Bukittinggi Tulang Punggung Destinasi Wisata Sumbar
April 22, 2021
Siaran Pers : Rendang Akan Jadi Andalan dalam Program Indonesia Spice Up The World
April 23, 2021

Suaramerdeka.com / Basuni Hariwoto /23 April 2021 , 08:24 WIB

SRAGEN, suaramerdeka.com – Dibutuhkan kolaborasi dari berbagai pihak terkait dalam pengembangan pariwisata dan ekonomi kreatif. Apalagi memang banyak pihak yang terlibat dalam pengembangan pariwisata dan ekonomi kreatif. Baik secara langsung dan tidak langsung serta melibatkan banyak orang. Selain itu, di era seperti saat ini, media sosial (medsos) memiliki peranan penting dalam mempromosikan dan memasarkan berbagai produk dan jasa usaha lainnya.

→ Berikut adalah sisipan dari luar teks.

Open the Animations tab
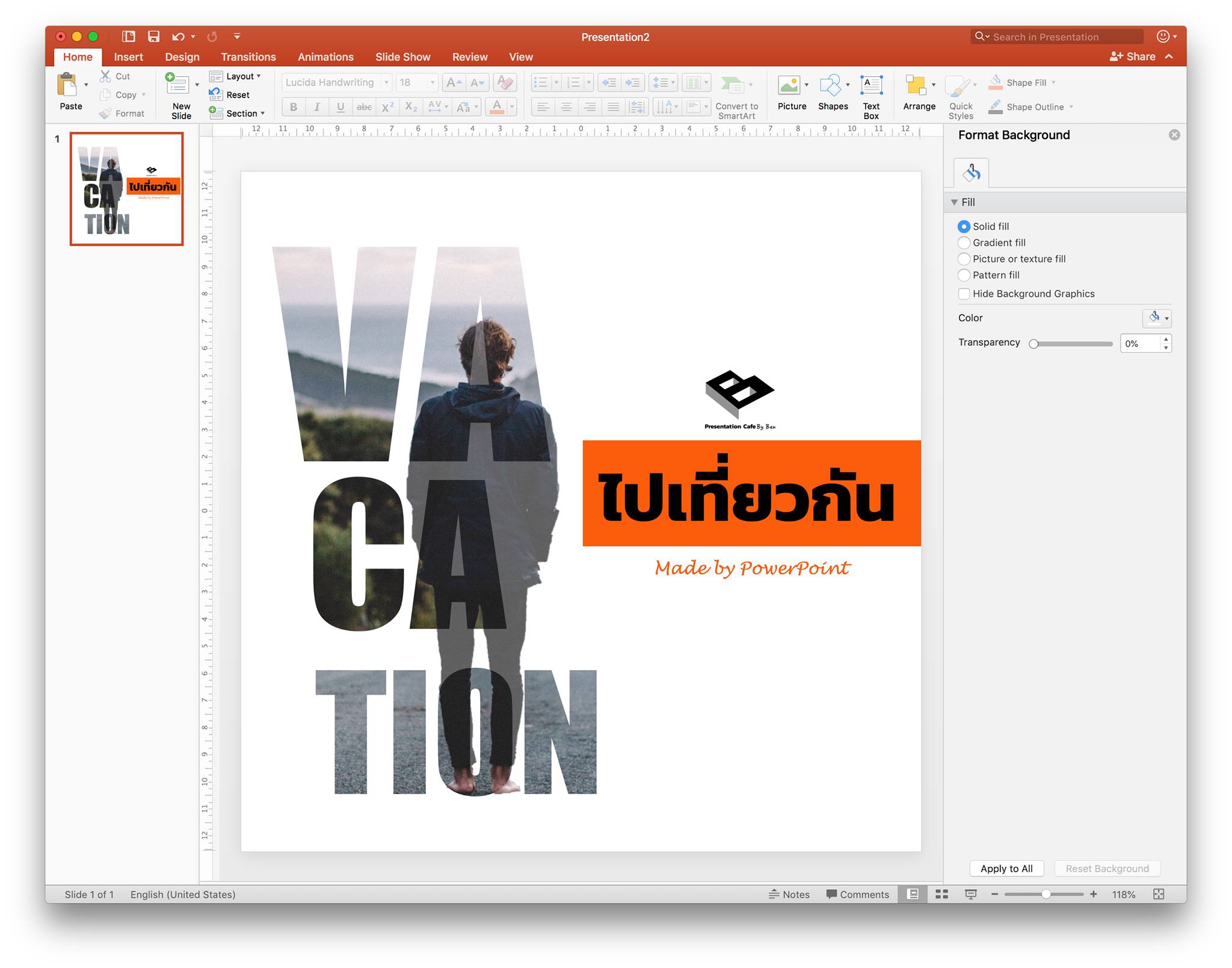Image resolution: width=1232 pixels, height=968 pixels. 325,57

Hal ini dikemukakan Wakil Ketua Komisi X DPR Agustina Wilujeng Pramestuti, saat acara Pembinaan Teknis (Bintek) Penerapan CHSE ( Cleanliness, Health, Safety and Environmental Sustainability) di Destinasi Wisata, di Hotel The Sunan Solo, Kamis (22/4). Bintek kerjasama dengan Kementerian Pariwisata dan Ekonomi Kreatuf (Kemenparekraf) itu diikuti pelaku pariwisata dan ekonomi kreatif dari Kabupaten Sragen.

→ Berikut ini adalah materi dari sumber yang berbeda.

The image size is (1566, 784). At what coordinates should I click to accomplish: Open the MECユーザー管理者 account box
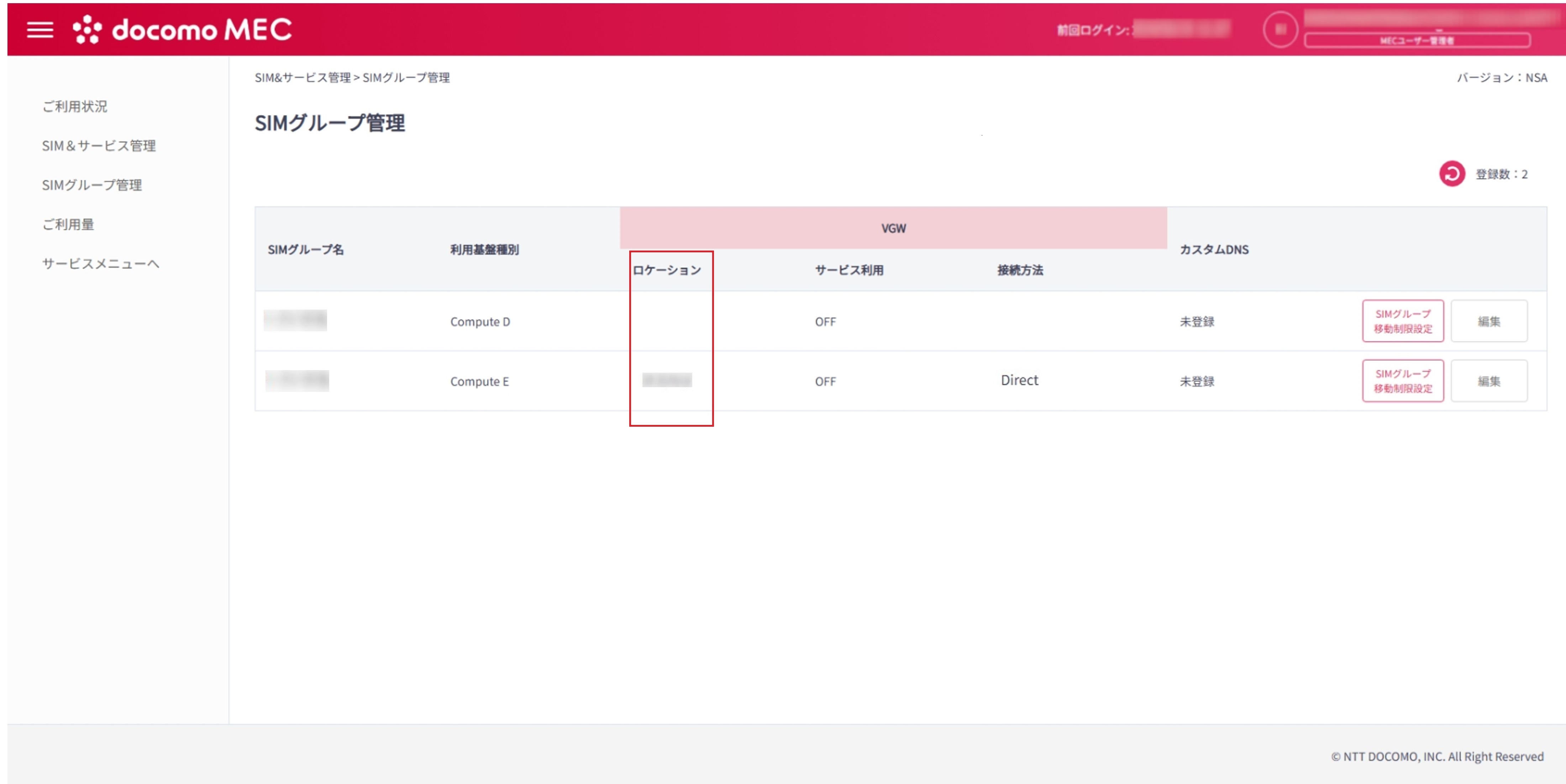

Acara menerapkan protokol kesehatan yang ketat, serta semua peserta dirapid test antigen terlebih dahulu. “Bintek ini mengumpulkan berbagai macam elemen yang ada  untuk bisa memajukan Sragen dan tentunya masyarakatnya juga. Ternyata banyak sekali pihak yang mengantungkan hidupnya di bidang pariwisata dan ekonomi kreatif, dan itu butuh kolaborasi untuk pengembangannya,” kata Agustina.

Peserta bintek terdiri atas berbagai lapisan, ada mahasiswa yang juga pegiat medsos yang memiliki folllower atau pengikut yang jumlahnya cukup lumayan, pengusaha batik serta pengusaha lainnya. Mereka dipertemukan di forum bintek itu untuk bisa berkolaborasi.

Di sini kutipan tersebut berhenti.